The last few weeks have been disorienting. I have been through recessions before and this feels only slightly different. Yet people really seem to believe – and to want to believe – it is the end of capitalism. To me there is only one difference to previous recessions; the level of debt (both public and private) with which it begins – at least in Britain.
The insane level of personal debt (and the loss of fear of debt) which has left Britain the most indebted of the G8 countries means that ours will be deeper and more miserable than others’. While the Toynbees of this world sneer at Americans, whose debts average about 140% of disposable income vs the already deplorable 105% before this debt binge began, they fail to mention that for the average Brit (not forgetting that many of us are solvent) it’s more than 170%. Until about 500 billion of excessive debt is paid down, British consumers are hors de combat economique. Yet still the Government talks as if, if it can only take enough from the prudent minority to get the banks up and running again, the insanity could resume.
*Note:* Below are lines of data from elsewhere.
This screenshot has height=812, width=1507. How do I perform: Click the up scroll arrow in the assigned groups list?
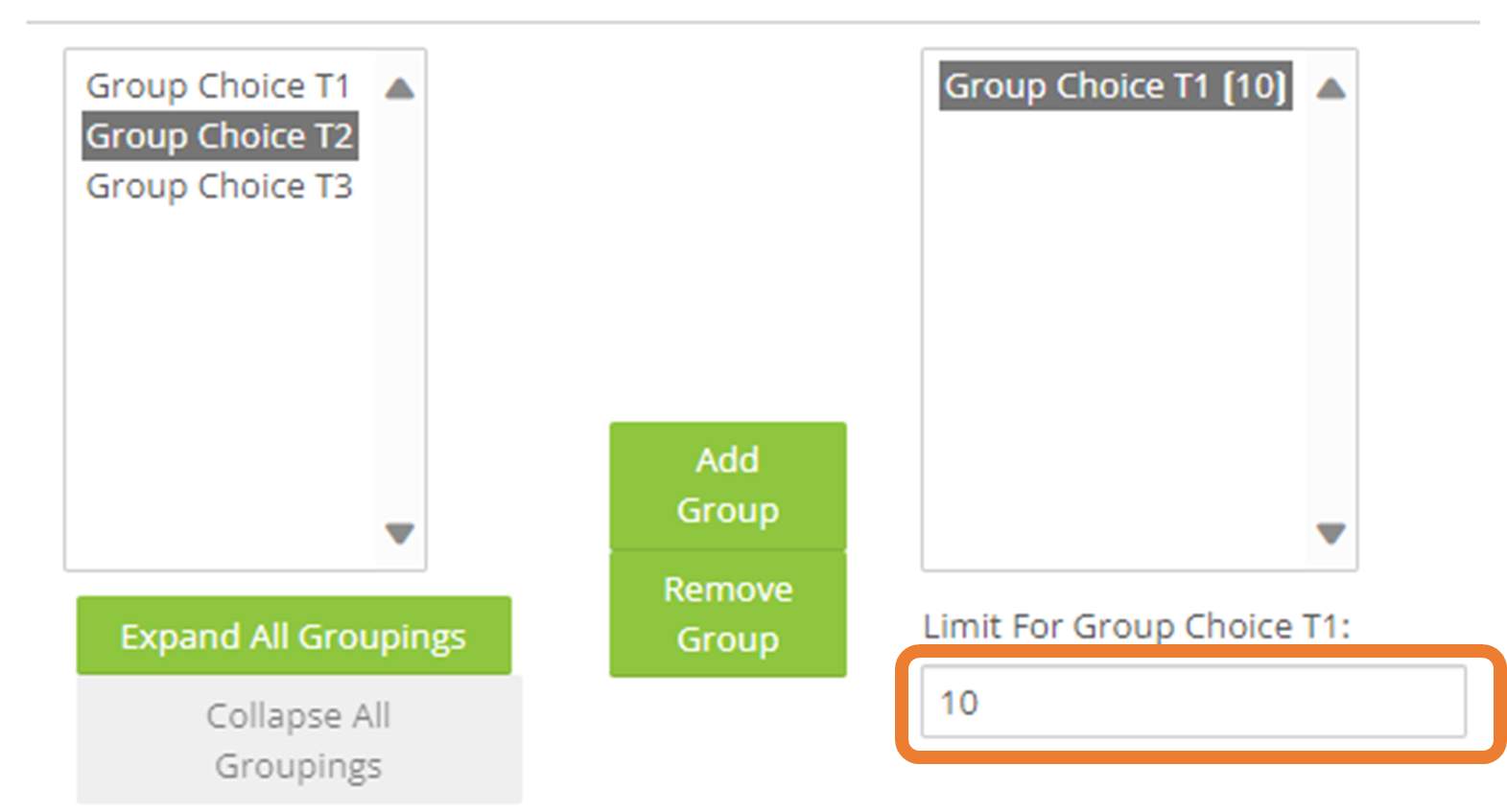pyautogui.click(x=1331, y=89)
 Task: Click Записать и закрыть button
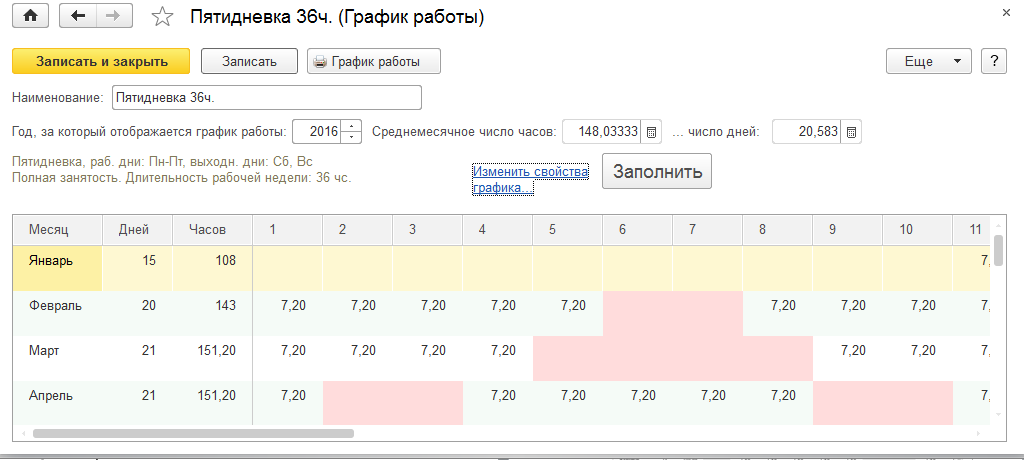click(101, 61)
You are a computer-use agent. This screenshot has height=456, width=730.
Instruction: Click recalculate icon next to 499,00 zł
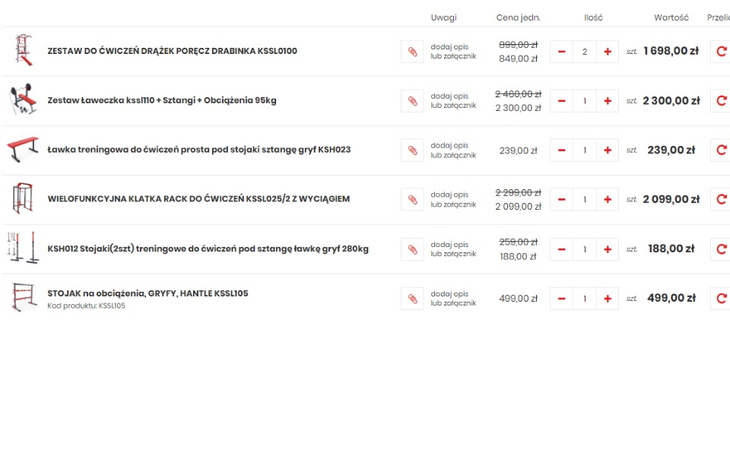719,298
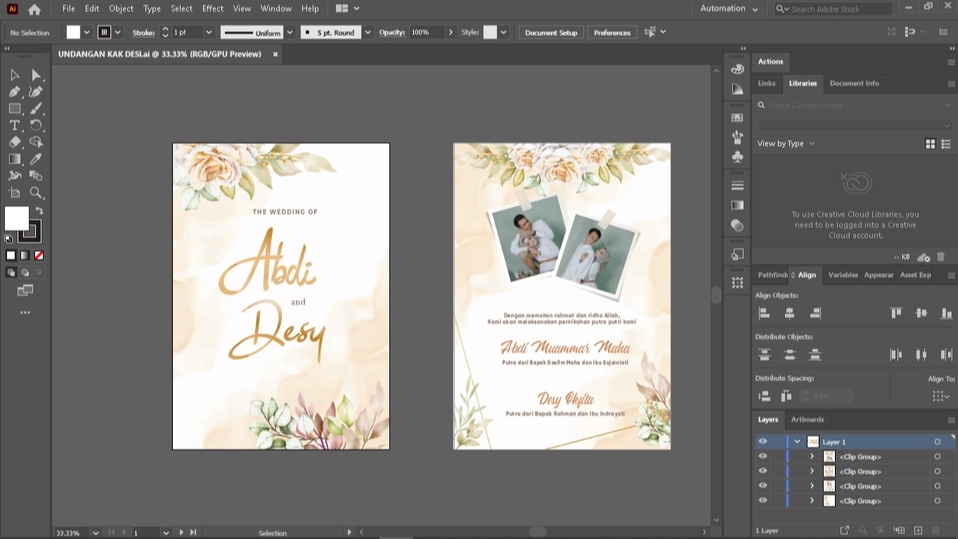Click the large white Fill color swatch
Screen dimensions: 958x539
[16, 218]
That is the last thing that should happen. Where is the Thatcher figure to tell us that we can neither pay ourselves more than we earn, nor borrow more than we can repay?
Meanwhile, though the cause of the crisis is Carol Voorderman economics, the Left is blaming lack of regulation. Only people who have never worked with banks could delude themselves thus. The truth is they were highly regulated by the sort of second-raters who take public sector jobs. Increasing regulation will solve nothing, because regulators will always be outthought by highly incentivized, ambitious and intelligent people. Even now, some governments are lowering capital requirements for banks to allow them to lend more. How cretinous is that?
The problem is one of perverse incentives. Rather than being bailed out by the public purse, the shareholders who chose directors too stupid to understand the complex products developed by the young geniuses they employed should be taking the consequences. Depositors who trusted banks with more money than was covered by guarantee schemes should be losing that money so that future generations will learn greater prudence.
All they are learning now is not to worry about why an Internet bank offers implausibly higher interest because -if it all goes wrong – even if the obscure country where the bank is based had either not collected the Guarantee Fund contributions from the banks, or had spent them on other things, their government will steal the money from the wise to give it to the foolish.
What you reward, you get more of. The West is rewarding fecklessness and that is what it will get.